O governo Bolsonaro lançou recentemente um programa que, se cumprir seus objetivos – e não faltam céticos, em meio aos cortes na educação –, ajudará a formar uma nova geração de cientistas no médio prazo.
Uma das grandes apostas do Executivo no primeiro ano de mandato, o Ciência na Escola envolve os Ministérios da Educação e da Ciência e Tecnologia. Os 114 milhões de reais reservados para o programa são modestos se comparados a outras iniciativas de governos anteriores – o Ciência Sem Fronteiras, controverso projeto de Dilma Rousseff, consumiu mais de 13 bilhões de reais. Mas a meta é ambiciosa. O objetivo principal é aumentar a afinidade dos estudantes com a ciência para, no médio prazo, reduzir o déficit de pesquisadores no país.

..........

- Tarefas
a – Liste todos os programas de governo e todos os ministérios citados no trecho do documento.
b – Segundo o trecho do documento, qual valor foi reservado para o programa Ciência na Escola?

- Dados exibidos
..........

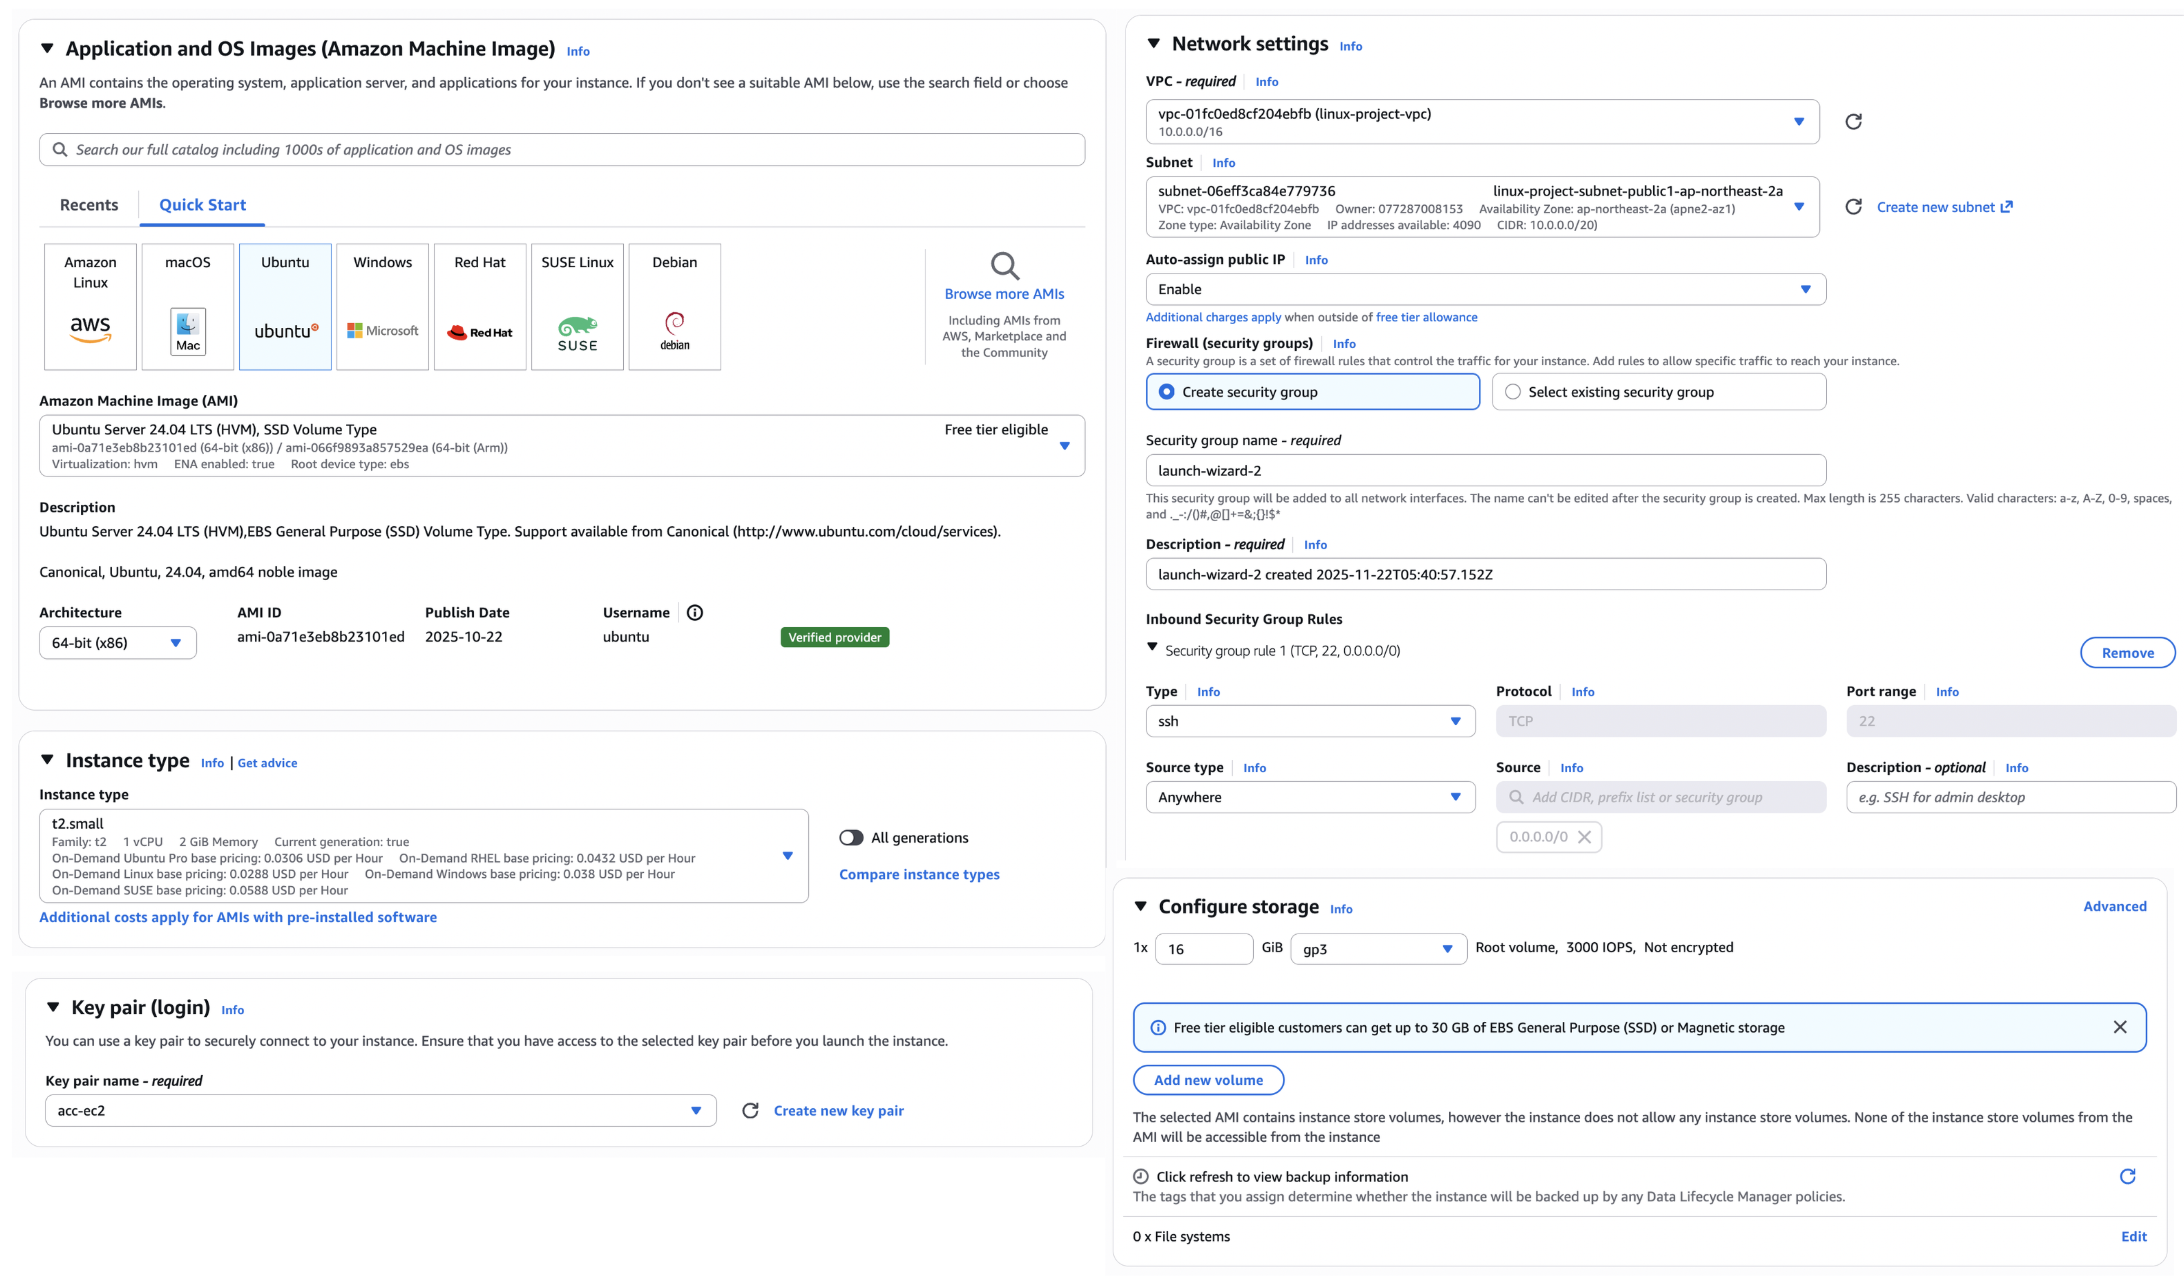
Task: Select the Debian AMI tile
Action: pyautogui.click(x=675, y=307)
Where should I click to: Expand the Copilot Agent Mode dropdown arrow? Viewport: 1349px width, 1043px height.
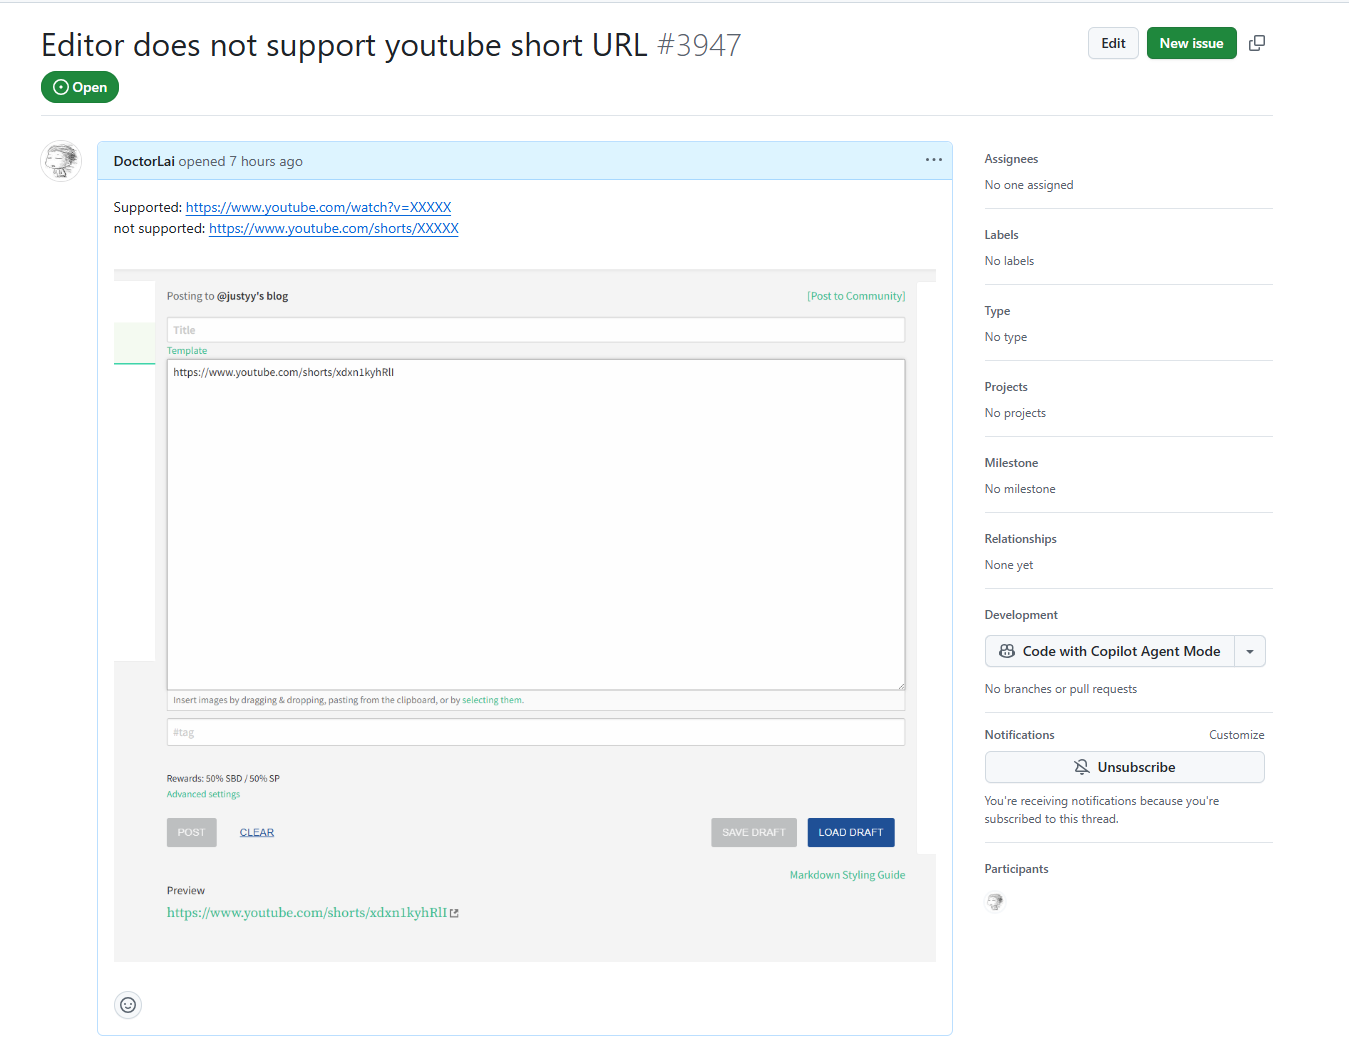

..........

- Respostas por tarefa
a – Ciência na Escola; Ciência Sem Fronteiras; Ministério da Educação; Ministério da Ciência e Tecnologia

b – 114 milhões de reais.